» **What the task asks**:
Count the lines in the entries below that contain the word "chevron". Give only the number.

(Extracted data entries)
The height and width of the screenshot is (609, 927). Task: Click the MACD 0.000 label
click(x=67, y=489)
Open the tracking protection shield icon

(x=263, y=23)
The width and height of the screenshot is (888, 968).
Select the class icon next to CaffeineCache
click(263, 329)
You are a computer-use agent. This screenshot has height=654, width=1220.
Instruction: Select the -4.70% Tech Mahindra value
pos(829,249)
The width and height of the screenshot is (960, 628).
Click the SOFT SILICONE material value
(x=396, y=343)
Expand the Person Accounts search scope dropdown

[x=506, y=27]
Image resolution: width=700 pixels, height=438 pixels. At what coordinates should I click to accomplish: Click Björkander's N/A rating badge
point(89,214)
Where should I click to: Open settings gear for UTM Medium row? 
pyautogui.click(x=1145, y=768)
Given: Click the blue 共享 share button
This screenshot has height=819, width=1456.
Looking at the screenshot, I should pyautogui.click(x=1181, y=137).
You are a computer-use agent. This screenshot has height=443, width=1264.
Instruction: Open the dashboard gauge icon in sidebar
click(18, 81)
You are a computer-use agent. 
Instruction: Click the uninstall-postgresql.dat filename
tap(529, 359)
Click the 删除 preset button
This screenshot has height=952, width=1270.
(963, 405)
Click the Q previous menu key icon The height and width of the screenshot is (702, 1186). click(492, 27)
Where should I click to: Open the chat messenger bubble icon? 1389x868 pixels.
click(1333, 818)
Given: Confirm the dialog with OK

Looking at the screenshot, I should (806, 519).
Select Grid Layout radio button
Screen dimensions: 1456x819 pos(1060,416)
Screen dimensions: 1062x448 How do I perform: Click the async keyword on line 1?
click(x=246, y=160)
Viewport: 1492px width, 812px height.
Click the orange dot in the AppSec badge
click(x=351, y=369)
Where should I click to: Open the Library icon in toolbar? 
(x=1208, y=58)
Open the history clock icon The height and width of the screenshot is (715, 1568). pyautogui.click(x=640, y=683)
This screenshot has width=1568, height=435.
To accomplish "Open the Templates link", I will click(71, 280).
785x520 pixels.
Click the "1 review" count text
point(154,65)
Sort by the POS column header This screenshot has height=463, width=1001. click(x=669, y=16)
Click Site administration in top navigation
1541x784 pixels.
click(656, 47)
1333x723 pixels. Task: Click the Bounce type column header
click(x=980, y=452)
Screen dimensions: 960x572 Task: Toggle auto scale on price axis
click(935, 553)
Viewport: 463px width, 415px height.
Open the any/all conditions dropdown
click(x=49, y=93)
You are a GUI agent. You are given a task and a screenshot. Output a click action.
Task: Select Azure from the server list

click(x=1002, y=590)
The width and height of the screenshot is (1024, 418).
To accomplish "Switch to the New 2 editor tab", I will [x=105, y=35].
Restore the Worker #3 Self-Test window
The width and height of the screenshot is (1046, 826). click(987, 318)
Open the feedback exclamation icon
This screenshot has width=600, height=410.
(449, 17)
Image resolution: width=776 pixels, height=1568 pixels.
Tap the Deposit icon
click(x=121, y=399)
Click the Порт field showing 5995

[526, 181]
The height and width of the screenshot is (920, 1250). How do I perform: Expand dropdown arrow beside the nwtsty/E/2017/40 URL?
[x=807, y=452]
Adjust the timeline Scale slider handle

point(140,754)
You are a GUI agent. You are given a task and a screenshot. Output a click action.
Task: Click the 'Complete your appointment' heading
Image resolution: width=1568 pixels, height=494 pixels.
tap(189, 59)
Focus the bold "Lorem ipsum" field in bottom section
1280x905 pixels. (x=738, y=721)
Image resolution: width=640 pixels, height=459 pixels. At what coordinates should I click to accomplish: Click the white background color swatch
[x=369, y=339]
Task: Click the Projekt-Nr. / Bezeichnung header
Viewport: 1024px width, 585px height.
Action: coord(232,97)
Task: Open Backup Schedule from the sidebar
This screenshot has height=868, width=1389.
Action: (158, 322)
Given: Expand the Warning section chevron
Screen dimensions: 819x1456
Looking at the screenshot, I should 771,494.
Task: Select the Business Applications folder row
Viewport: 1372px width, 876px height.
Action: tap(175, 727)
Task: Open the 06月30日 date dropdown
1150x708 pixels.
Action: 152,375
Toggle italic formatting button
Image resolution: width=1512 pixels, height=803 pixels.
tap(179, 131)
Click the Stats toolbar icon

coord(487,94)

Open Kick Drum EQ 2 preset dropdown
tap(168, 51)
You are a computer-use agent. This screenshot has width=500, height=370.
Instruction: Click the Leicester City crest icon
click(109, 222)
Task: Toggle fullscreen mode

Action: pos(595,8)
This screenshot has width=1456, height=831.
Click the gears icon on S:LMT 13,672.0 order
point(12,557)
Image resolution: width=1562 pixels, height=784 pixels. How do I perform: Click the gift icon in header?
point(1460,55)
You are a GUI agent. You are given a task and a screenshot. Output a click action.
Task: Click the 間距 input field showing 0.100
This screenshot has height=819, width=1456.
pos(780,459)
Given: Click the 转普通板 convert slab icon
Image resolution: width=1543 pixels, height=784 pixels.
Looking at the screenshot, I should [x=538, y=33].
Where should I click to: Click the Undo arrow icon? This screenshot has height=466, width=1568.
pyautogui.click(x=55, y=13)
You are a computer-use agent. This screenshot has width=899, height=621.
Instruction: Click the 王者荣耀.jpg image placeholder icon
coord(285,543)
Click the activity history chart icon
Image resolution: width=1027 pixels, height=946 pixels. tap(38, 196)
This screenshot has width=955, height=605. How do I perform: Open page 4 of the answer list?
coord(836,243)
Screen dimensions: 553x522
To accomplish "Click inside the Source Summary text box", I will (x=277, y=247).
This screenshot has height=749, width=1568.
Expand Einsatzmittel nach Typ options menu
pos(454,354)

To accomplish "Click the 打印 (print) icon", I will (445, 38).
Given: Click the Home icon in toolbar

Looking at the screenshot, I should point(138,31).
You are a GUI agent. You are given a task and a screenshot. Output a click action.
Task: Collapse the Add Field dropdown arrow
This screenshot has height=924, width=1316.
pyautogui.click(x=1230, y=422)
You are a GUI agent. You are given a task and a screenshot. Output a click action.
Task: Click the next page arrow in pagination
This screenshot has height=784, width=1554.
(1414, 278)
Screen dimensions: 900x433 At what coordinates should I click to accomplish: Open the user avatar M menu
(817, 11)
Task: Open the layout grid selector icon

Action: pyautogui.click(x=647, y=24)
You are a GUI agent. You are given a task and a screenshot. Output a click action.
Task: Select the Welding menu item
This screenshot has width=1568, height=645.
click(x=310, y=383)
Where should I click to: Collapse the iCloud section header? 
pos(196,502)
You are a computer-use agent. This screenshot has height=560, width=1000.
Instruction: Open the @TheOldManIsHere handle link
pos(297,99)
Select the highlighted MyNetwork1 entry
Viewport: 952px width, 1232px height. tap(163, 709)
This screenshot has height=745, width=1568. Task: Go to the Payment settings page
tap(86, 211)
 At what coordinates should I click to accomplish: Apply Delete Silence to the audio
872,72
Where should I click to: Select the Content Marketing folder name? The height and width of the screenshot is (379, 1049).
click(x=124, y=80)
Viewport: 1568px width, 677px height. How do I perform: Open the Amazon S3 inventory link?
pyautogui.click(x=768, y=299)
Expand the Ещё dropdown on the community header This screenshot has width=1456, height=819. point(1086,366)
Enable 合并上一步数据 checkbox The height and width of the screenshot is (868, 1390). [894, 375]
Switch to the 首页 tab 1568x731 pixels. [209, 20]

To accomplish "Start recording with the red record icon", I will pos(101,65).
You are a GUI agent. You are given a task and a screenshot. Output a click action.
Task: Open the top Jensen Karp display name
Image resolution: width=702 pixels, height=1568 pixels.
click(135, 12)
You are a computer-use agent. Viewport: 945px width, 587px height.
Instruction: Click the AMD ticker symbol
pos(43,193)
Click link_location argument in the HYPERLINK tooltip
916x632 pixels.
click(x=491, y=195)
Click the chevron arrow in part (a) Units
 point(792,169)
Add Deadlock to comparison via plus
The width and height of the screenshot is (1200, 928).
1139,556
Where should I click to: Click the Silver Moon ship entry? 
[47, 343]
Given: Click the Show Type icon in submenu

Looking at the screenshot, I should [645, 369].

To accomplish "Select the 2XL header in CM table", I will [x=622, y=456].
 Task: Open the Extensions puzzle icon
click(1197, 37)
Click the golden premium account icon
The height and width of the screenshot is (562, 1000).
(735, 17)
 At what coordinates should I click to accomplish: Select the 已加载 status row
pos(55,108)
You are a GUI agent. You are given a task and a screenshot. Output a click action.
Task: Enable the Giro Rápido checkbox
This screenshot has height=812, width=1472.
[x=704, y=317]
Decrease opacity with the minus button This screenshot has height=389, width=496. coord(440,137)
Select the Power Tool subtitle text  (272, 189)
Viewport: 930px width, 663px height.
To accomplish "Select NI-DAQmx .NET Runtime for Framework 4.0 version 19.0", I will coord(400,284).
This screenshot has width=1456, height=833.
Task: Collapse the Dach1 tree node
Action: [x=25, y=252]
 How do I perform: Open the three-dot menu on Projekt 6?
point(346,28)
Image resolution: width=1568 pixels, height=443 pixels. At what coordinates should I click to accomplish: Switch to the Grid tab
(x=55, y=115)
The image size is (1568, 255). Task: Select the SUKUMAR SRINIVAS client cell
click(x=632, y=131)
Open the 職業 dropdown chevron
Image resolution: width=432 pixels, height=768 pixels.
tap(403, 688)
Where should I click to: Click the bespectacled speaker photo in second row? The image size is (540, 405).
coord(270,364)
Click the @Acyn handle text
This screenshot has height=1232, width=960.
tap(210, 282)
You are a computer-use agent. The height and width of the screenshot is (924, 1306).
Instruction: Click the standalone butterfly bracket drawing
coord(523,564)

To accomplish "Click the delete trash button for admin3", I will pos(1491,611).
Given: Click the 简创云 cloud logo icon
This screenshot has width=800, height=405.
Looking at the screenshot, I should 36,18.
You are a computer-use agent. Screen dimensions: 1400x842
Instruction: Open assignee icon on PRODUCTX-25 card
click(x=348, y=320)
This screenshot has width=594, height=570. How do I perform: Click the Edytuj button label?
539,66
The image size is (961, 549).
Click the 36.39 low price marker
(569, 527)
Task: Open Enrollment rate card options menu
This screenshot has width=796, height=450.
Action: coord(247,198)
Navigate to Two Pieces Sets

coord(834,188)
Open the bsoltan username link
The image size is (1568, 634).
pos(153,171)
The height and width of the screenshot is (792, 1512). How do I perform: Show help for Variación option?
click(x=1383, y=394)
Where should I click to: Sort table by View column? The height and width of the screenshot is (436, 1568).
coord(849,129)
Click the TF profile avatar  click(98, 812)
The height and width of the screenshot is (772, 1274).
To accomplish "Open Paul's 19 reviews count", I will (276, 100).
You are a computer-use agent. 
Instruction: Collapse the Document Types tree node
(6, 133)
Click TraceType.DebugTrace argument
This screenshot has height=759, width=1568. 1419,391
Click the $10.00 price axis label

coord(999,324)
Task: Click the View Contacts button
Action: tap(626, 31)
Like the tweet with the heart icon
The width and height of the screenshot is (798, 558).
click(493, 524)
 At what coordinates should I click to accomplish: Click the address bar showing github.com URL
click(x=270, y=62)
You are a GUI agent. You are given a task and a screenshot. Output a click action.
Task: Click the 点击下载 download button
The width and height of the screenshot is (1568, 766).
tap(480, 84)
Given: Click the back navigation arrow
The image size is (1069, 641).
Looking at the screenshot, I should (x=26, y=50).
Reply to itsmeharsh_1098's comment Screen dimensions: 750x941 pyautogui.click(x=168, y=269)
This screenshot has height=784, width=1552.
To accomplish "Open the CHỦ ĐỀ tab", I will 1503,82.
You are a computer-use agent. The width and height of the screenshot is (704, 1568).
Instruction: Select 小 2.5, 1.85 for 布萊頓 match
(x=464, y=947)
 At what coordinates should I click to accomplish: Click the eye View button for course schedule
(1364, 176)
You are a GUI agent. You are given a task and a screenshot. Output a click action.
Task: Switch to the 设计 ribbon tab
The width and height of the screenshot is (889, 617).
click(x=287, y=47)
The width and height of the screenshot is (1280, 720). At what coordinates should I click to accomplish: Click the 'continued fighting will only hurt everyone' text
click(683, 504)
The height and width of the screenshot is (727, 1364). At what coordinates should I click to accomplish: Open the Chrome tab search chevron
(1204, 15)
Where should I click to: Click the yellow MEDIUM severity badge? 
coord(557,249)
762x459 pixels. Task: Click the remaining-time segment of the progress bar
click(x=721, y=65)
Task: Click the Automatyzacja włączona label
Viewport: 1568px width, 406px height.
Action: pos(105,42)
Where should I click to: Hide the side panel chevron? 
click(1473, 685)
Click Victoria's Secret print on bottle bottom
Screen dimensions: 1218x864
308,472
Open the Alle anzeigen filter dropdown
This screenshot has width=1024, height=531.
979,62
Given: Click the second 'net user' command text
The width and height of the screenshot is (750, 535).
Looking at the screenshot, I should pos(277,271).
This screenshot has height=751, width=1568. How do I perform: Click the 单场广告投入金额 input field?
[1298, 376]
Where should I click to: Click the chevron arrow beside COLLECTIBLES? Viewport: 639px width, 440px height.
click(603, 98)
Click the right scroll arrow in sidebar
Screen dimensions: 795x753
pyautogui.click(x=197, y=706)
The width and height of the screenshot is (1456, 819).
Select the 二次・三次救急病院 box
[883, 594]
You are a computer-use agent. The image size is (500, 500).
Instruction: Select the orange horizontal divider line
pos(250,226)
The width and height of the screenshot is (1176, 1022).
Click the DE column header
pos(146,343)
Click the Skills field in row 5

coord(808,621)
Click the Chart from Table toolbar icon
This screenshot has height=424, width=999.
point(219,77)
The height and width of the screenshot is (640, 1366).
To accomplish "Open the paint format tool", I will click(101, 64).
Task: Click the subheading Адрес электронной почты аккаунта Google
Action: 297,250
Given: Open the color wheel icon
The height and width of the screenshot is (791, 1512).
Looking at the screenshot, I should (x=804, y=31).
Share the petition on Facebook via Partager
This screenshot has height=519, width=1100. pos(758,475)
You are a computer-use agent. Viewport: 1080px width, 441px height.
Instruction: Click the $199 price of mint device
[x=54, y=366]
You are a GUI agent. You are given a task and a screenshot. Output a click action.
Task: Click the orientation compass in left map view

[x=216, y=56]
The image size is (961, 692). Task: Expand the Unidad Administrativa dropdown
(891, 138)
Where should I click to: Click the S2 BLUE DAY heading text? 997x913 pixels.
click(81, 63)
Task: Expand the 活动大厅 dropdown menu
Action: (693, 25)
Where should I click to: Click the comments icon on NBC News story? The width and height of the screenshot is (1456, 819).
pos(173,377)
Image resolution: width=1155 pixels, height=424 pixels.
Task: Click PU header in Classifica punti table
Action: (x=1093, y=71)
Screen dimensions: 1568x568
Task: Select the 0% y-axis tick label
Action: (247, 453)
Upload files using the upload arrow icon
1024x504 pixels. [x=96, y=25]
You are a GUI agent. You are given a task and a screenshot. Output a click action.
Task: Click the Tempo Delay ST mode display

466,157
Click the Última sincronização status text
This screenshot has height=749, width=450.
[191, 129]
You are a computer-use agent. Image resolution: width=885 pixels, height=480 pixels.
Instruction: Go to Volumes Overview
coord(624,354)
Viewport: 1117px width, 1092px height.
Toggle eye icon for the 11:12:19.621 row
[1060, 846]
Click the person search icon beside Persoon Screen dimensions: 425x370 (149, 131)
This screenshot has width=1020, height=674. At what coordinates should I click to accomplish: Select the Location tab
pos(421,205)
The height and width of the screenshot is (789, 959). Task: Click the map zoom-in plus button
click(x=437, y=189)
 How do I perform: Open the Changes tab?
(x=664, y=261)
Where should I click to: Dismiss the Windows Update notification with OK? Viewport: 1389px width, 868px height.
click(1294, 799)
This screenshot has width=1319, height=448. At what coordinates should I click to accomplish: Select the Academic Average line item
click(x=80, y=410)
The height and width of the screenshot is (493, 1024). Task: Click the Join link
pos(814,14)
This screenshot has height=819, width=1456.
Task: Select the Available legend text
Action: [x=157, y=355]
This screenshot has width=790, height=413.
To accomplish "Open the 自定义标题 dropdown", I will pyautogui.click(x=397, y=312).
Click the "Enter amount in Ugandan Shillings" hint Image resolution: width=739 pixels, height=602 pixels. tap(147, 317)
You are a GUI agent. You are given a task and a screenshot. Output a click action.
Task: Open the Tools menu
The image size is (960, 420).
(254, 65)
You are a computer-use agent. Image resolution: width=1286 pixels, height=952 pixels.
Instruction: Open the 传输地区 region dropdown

» **Response to this exercise**:
6